## Exercise prompt
Please retype every entry below, keeping it exactly the same.

Pixel coordinate grounding data
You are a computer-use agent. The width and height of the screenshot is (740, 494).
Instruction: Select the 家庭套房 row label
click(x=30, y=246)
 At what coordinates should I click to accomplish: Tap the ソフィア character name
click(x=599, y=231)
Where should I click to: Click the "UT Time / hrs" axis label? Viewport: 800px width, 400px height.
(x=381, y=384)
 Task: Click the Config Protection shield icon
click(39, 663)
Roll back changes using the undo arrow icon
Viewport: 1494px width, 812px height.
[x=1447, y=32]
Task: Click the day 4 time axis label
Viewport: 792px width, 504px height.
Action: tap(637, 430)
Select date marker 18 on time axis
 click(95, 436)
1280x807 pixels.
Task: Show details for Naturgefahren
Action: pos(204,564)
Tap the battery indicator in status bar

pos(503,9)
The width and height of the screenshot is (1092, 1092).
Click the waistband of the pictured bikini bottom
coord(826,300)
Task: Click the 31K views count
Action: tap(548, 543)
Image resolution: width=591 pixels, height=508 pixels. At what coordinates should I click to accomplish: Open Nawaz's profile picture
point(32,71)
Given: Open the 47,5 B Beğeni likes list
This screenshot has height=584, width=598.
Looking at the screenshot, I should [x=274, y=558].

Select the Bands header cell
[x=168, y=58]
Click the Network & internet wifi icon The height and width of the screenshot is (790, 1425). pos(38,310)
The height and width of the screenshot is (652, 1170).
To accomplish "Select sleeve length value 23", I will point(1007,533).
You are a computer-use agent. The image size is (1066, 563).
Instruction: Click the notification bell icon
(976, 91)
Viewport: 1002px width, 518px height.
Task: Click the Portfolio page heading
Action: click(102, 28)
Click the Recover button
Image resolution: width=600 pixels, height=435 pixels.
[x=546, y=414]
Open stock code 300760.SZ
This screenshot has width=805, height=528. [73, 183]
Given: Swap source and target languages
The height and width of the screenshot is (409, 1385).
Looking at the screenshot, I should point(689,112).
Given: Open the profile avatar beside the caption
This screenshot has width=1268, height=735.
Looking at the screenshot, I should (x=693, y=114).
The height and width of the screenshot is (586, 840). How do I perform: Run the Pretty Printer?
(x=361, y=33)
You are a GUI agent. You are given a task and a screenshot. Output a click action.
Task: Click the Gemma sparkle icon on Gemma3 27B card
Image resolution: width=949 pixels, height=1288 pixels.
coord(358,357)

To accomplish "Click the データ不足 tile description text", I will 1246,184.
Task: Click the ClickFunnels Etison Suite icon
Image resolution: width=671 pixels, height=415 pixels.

## Exercise result
You are a computer-use agent. The width and height of the screenshot is (740, 494).
Instruction: Select the 家庭套房 row label
click(x=30, y=246)
 At what coordinates should I click to accomplish: Tap the ソフィア character name
click(x=599, y=231)
Where should I click to: Click the "UT Time / hrs" axis label? Viewport: 800px width, 400px height.
(x=381, y=384)
 Task: Click the Config Protection shield icon
click(39, 663)
Roll back changes using the undo arrow icon
Viewport: 1494px width, 812px height.
[x=1447, y=32]
Task: Click the day 4 time axis label
Viewport: 792px width, 504px height.
Action: tap(637, 430)
Select date marker 18 on time axis
 click(95, 436)
1280x807 pixels.
Task: Show details for Naturgefahren
Action: pos(204,564)
Tap the battery indicator in status bar

pos(503,9)
The width and height of the screenshot is (1092, 1092).
Click the waistband of the pictured bikini bottom
coord(826,300)
Task: Click the 31K views count
Action: tap(548, 543)
Image resolution: width=591 pixels, height=508 pixels. At what coordinates should I click to accomplish: Open Nawaz's profile picture
point(32,71)
Given: Open the 47,5 B Beğeni likes list
This screenshot has height=584, width=598.
Looking at the screenshot, I should [x=274, y=558].

Select the Bands header cell
[x=168, y=58]
Click the Network & internet wifi icon The height and width of the screenshot is (790, 1425). pos(38,310)
The height and width of the screenshot is (652, 1170).
To accomplish "Select sleeve length value 23", I will point(1007,533).
You are a computer-use agent. The image size is (1066, 563).
Instruction: Click the notification bell icon
(976, 91)
Viewport: 1002px width, 518px height.
Task: Click the Portfolio page heading
Action: click(102, 28)
Click the Recover button
Image resolution: width=600 pixels, height=435 pixels.
[x=546, y=414]
Open stock code 300760.SZ
This screenshot has width=805, height=528. [73, 183]
Given: Swap source and target languages
The height and width of the screenshot is (409, 1385).
Looking at the screenshot, I should point(689,112).
Given: Open the profile avatar beside the caption
This screenshot has width=1268, height=735.
Looking at the screenshot, I should (x=693, y=114).
The height and width of the screenshot is (586, 840). How do I perform: Run the Pretty Printer?
(x=361, y=33)
You are a GUI agent. You are given a task and a screenshot. Output a click action.
Task: Click the Gemma sparkle icon on Gemma3 27B card
Image resolution: width=949 pixels, height=1288 pixels.
coord(358,357)

To accomplish "Click the データ不足 tile description text", I will 1246,184.
Task: Click the ClickFunnels Etison Suite icon
Image resolution: width=671 pixels, height=415 pixels.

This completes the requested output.